§ **Page extract**:
%%
Black Eagle Camp aka The Champion Spark Plug Mine

 The story of our short trip up Jeffrey Canyon to Black Eagle Camp aka The Champion Spark Plug Mine began a couple of hours earlier and about 10 miles to the west. From the previous blog post: We drove a short spur road up out of Red Rock Canyon to eat lunch. At our lunch spot Jan's cell phone started to receive messages because it now had service. We discovered that our friends Clark and Jo Ann were hiking and camping west of us in the Sierra. They told us that the next day they were hiking to the Black Eagle Camp in Jeffery Canyon. Looking across the Chalfant Valley with my binoculars I could see Jeffery Canyon and the road to the upper trailhead. I looked at Jan and said, "It is only 3 PM, we could be at the trail head by 5 PM, set up the camper for you and I could start hiking by 6 PM." Jan asked, "What are you up to?" I replied, "I'll spend the night at one of the cabins and surprise Clark and Jo Ann when they arrive in the morning." She said, "Won't they see me and the camper at the trail head?" I chuckled and said, "They will be using the lower trail head." Jan asked,"Why?" I replied, "You will understand after we drive the road to the campsite".
Crossing an old aqueduct that once carried water to the White Mountain Ranch from Millner Canyon. White Mountain Peak 10,000 feet above our location.
As we drove the high road Jan saw why our friends driving a large truck camper would not be hiking from the upper trail head. Five months later there was a mishap on this road.
Using a conveniently located wide spot at the road's end we turned the truck around and set up camp.
Jan's airy trailhead camp. It was difficult finding a flat spot to set up camp which wouldn't be in the way of other vehicles wanting to turn around.
 2,500 feet below a rooster tail of dust plumed behind a distant vehicle on the Fish Slough Road.
%%
§ **Data extract**:
%%
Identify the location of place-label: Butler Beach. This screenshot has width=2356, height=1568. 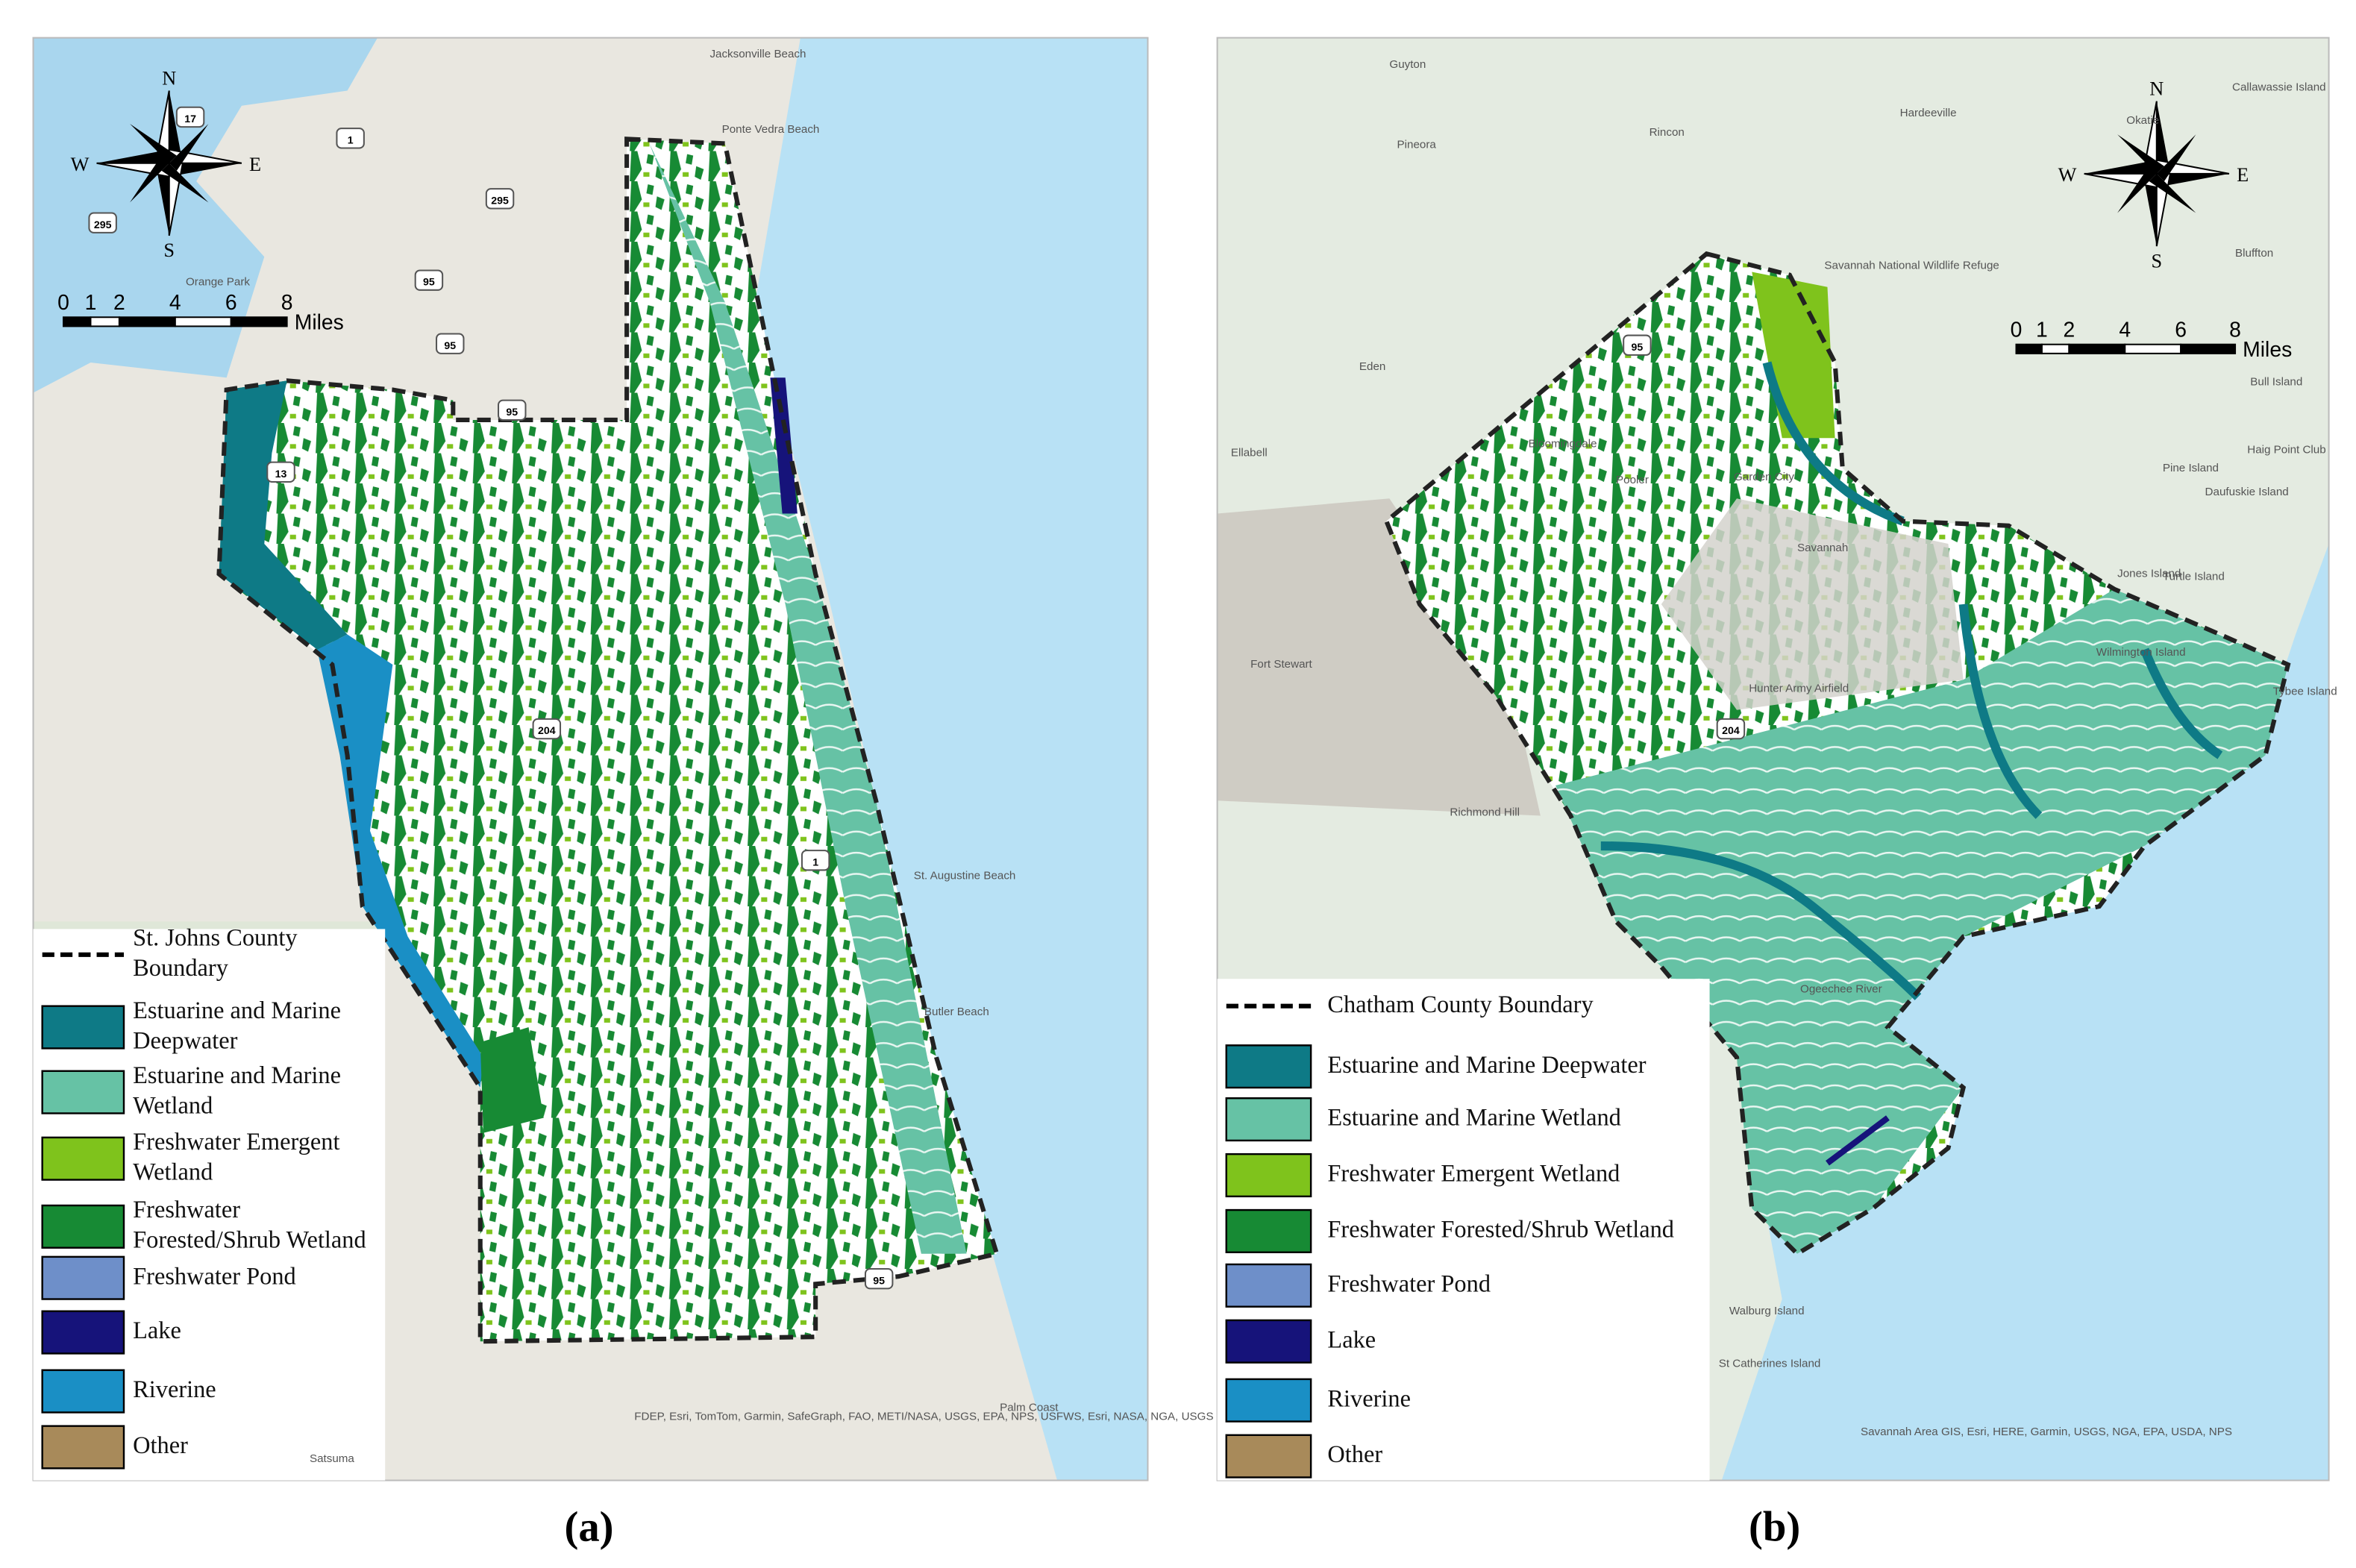
(957, 1012).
%%
§ **What this exercise asks**:
1. Using the Black Eagle Camp post, answer each question on its own line:
(a) Where were Clark and Jo Ann hiking and camping?
(b) Between which two places did the old aqueduct carry water?
(c) How far below the trailhead camp was the vehicle on the Fish Slough Road?
2. List every person named in the Black Eagle Camp post.

§ **Answers to each task**:
1.
(a) West of the narrator and Jan, in the Sierra.
(b) From Millner Canyon to the White Mountain Ranch.
(c) 2,500 feet.

2.
Jan
Clark
Jo Ann